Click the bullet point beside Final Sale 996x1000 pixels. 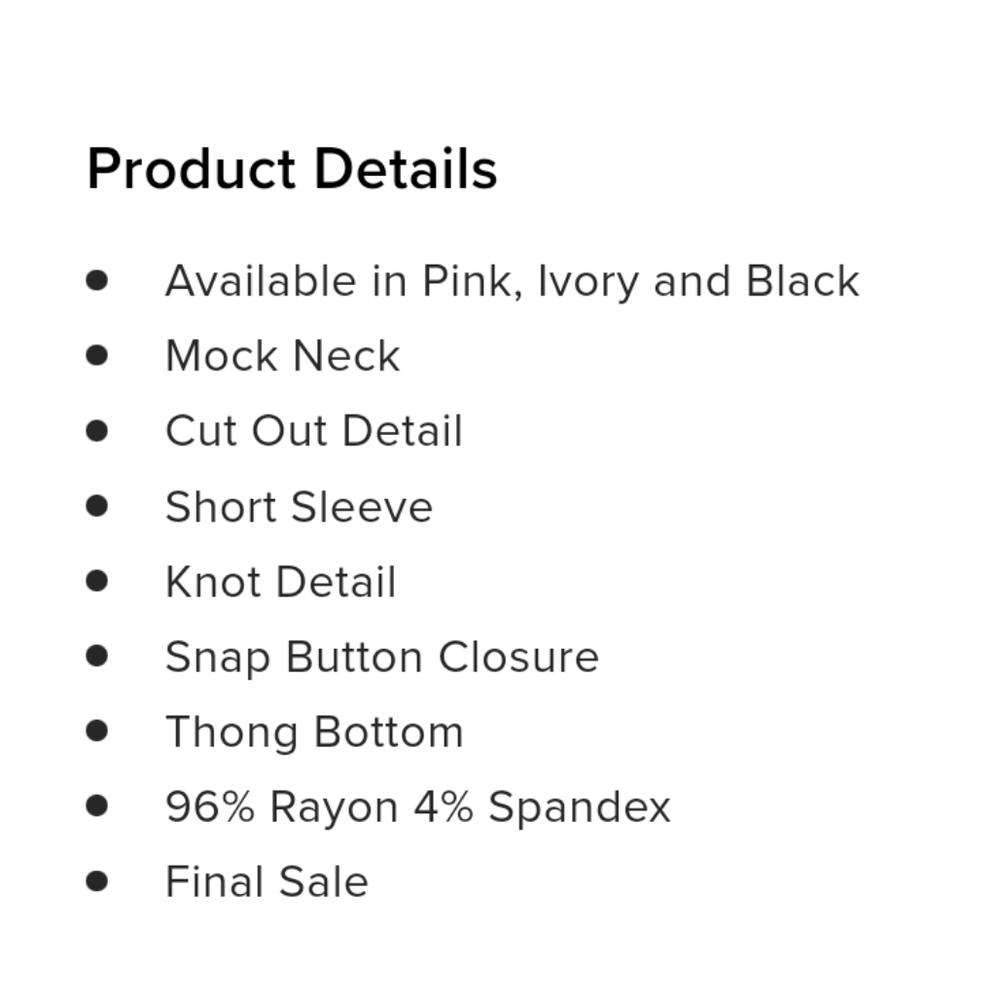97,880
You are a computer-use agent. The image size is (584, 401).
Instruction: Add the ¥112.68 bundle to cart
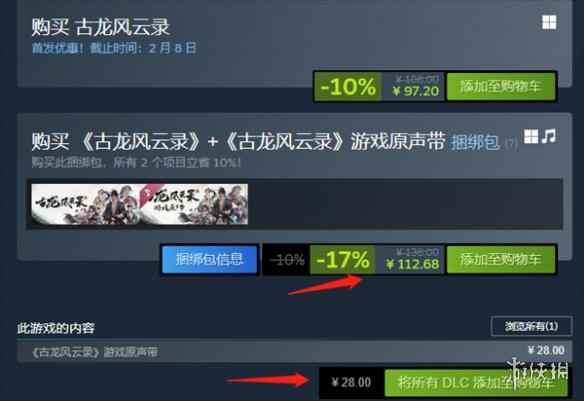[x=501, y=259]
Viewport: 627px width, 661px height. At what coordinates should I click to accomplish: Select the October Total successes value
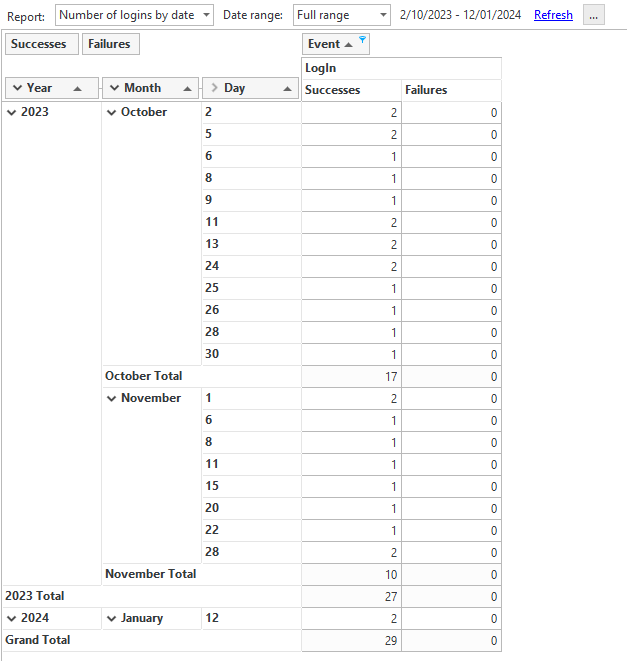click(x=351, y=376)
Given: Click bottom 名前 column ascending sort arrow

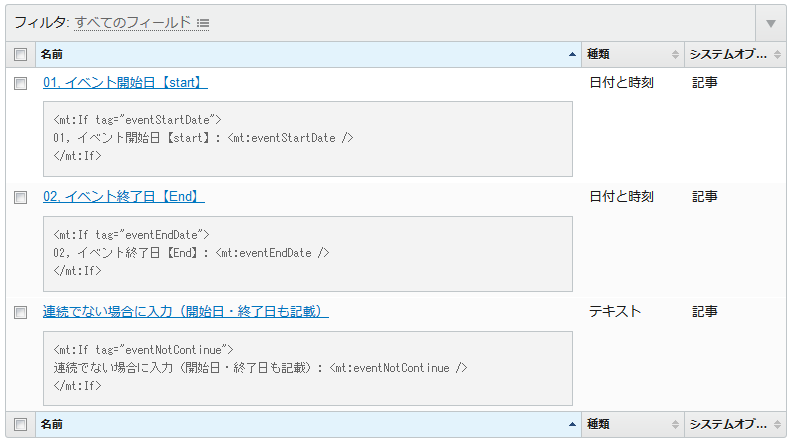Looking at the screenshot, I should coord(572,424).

· · ·

> To do: Output, exactly and only, the lines beginning with the one that contains "You are a computer-use" and ending at the last line of the records above. Drop the pictures.

> Solution to this exercise:
You are a computer-use agent. The image size is (584, 401).
Instruction: Add the ¥112.68 bundle to cart
[x=501, y=259]
Viewport: 627px width, 661px height. At what coordinates should I click to accomplish: Select the October Total successes value
click(x=351, y=376)
Given: Click bottom 名前 column ascending sort arrow

Looking at the screenshot, I should coord(572,424).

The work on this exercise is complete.